TASK BRIEF: Please present the records from the line containing "Given: Choose Collapse All from context menu" through the end of the records as a numbered list, skipping blank lines and leaving out the pictures.

Entries on locating words and elements
+---+

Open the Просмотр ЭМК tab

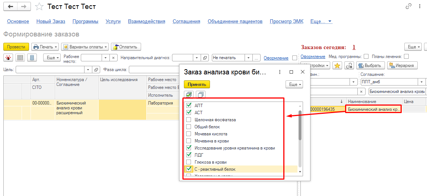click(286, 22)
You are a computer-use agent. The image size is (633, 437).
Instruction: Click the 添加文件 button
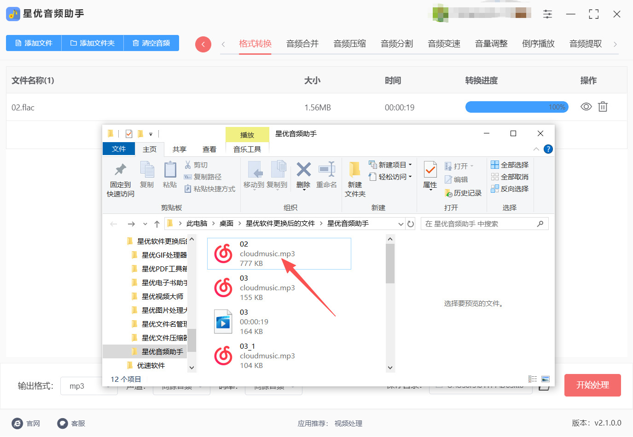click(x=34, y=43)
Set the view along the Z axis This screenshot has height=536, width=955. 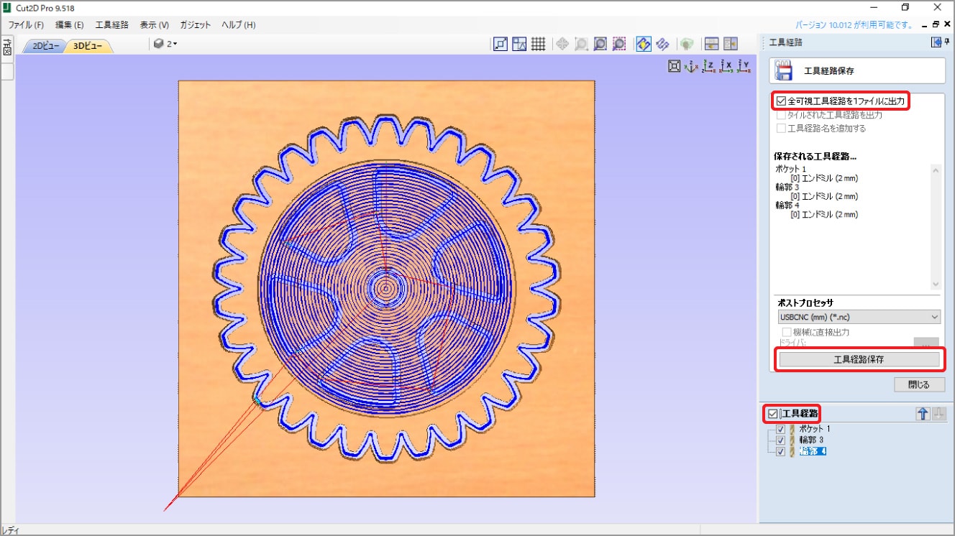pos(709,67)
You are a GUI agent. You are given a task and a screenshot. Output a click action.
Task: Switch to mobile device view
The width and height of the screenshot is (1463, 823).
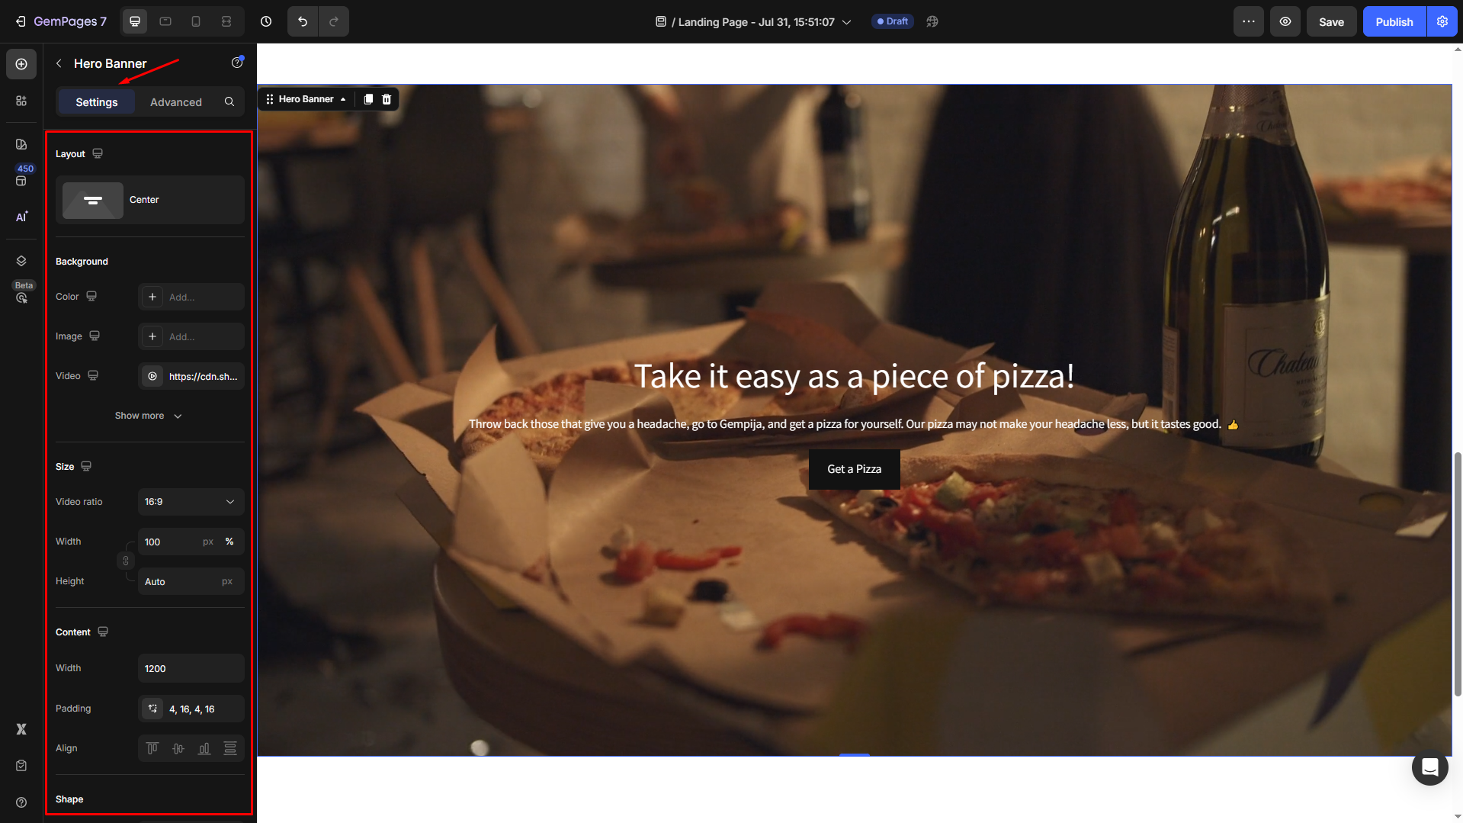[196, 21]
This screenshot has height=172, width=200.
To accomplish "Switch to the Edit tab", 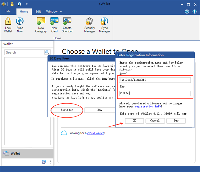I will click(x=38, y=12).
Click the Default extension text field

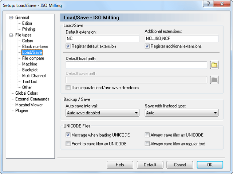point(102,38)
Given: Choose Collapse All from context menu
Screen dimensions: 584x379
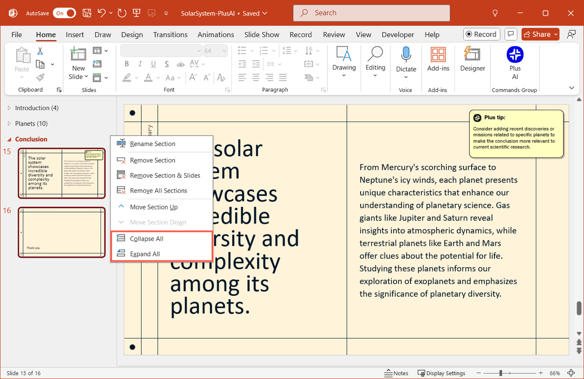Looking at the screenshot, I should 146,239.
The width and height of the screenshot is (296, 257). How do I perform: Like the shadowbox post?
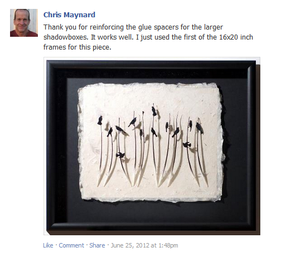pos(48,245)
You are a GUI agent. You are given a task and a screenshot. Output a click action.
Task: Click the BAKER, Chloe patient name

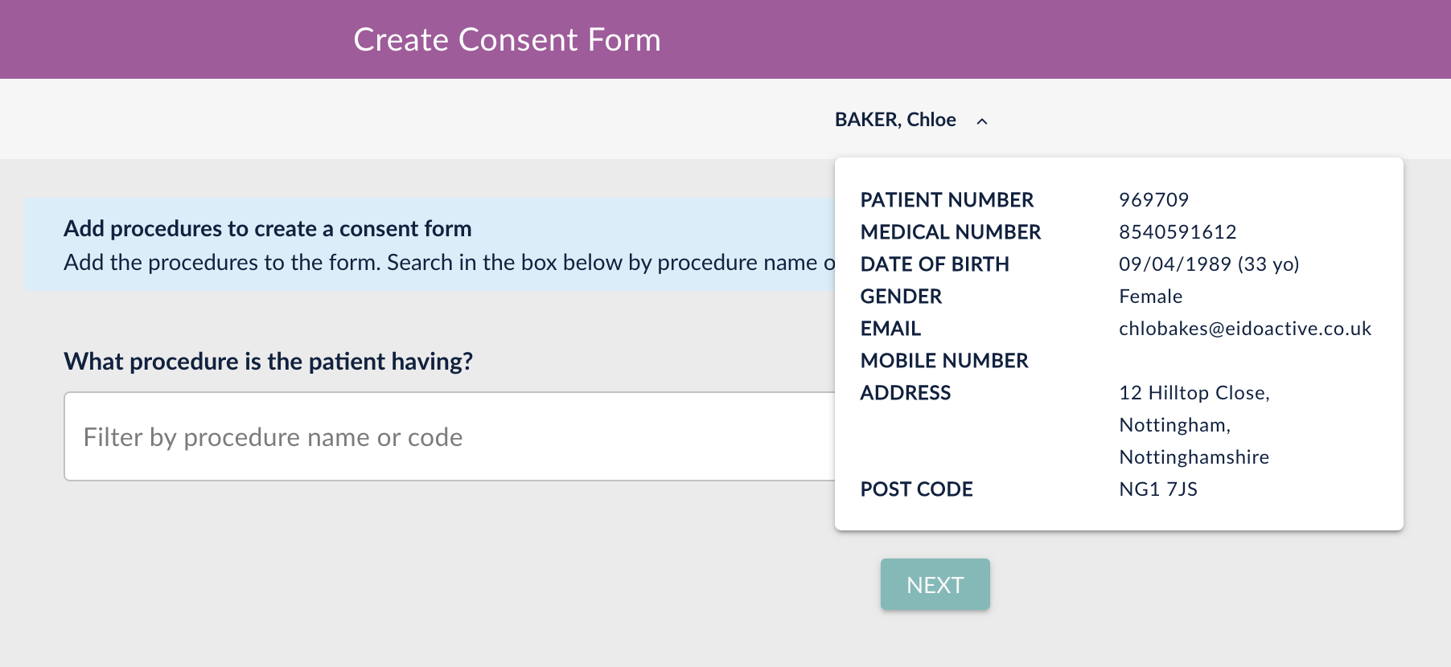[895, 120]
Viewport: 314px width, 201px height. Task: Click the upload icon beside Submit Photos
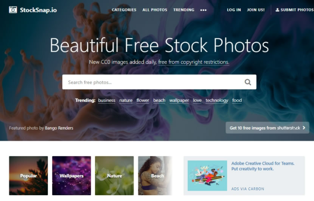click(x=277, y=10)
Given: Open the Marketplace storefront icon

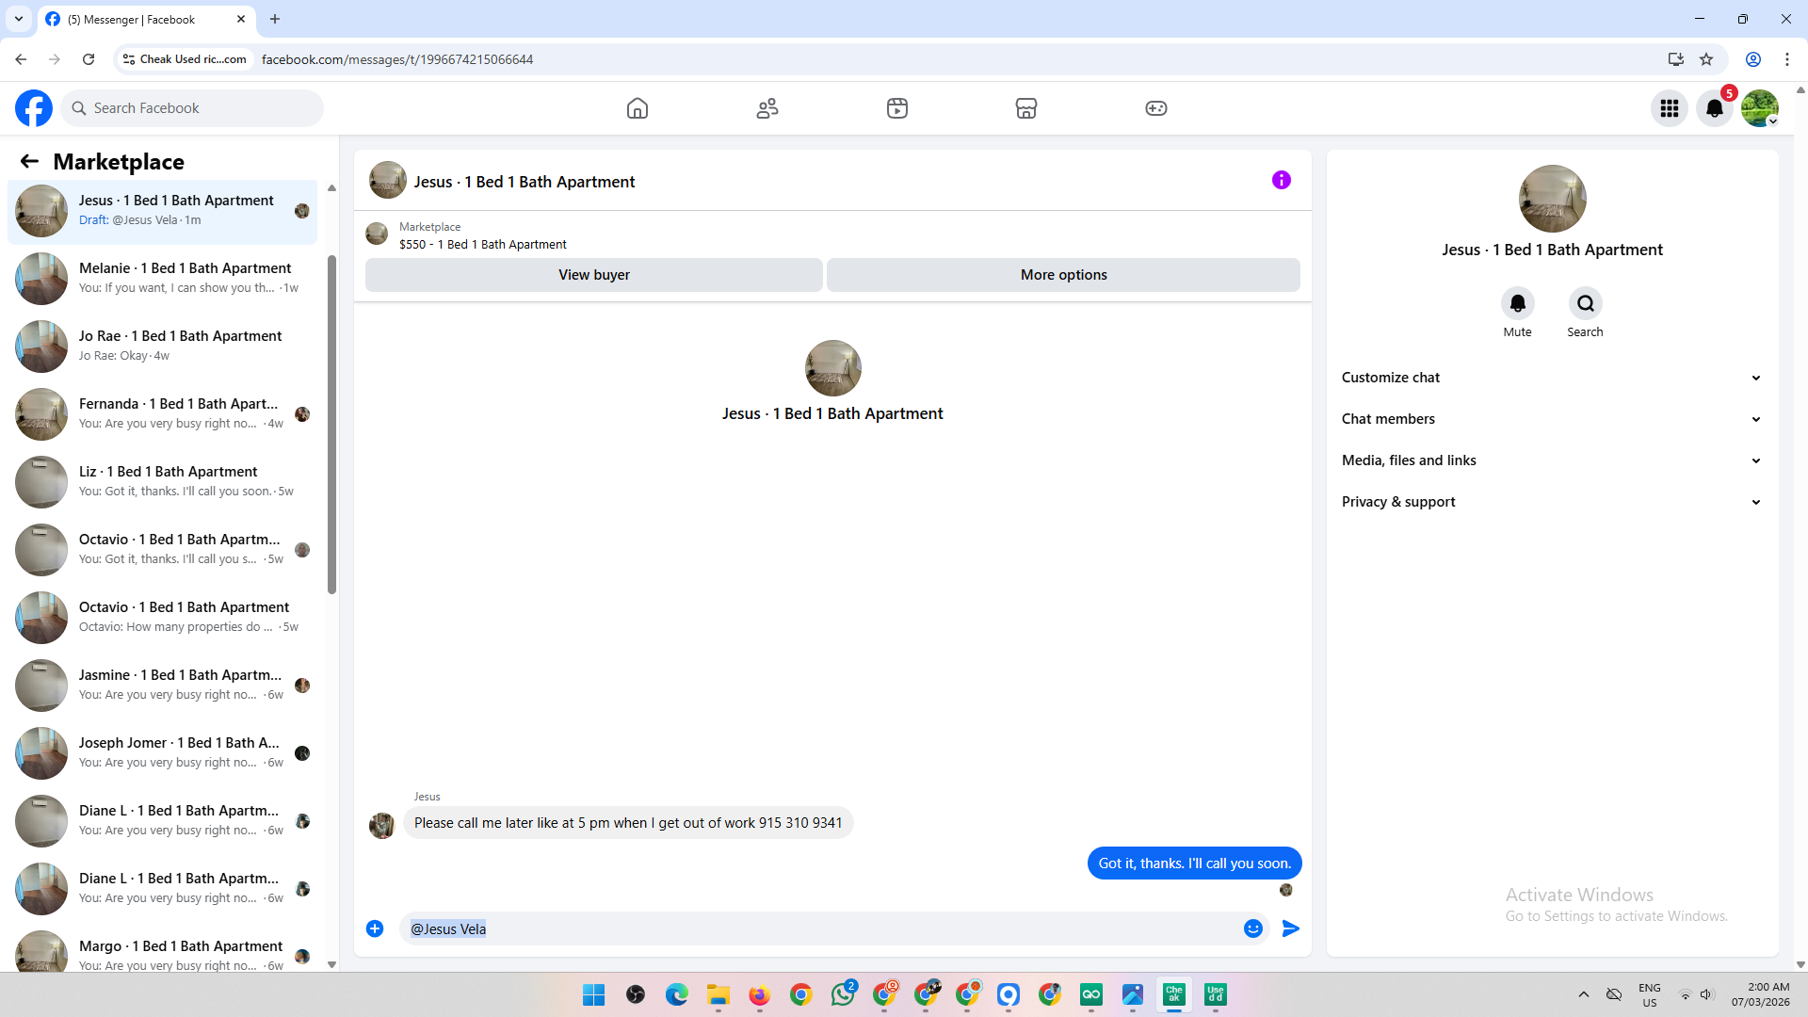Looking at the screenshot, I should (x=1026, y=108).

+---+

EXERCISE SOLUTION:
1. Given: Choose Collapse All from context menu
2. Screen dimensions: 584x379
3. Looking at the screenshot, I should 146,239.
4. The width and height of the screenshot is (296, 257). How do I perform: Like the shadowbox post?
5. pos(48,245)
6. You are a GUI agent. You are given a task and a screenshot. Output a click action.
7. Task: Click the BAKER, Chloe patient name
8. [895, 120]
9. Viewport: 314px width, 201px height. Task: Click the upload icon beside Submit Photos
10. click(x=277, y=10)
11. Given: Open the Marketplace storefront icon
12. Looking at the screenshot, I should (x=1026, y=108).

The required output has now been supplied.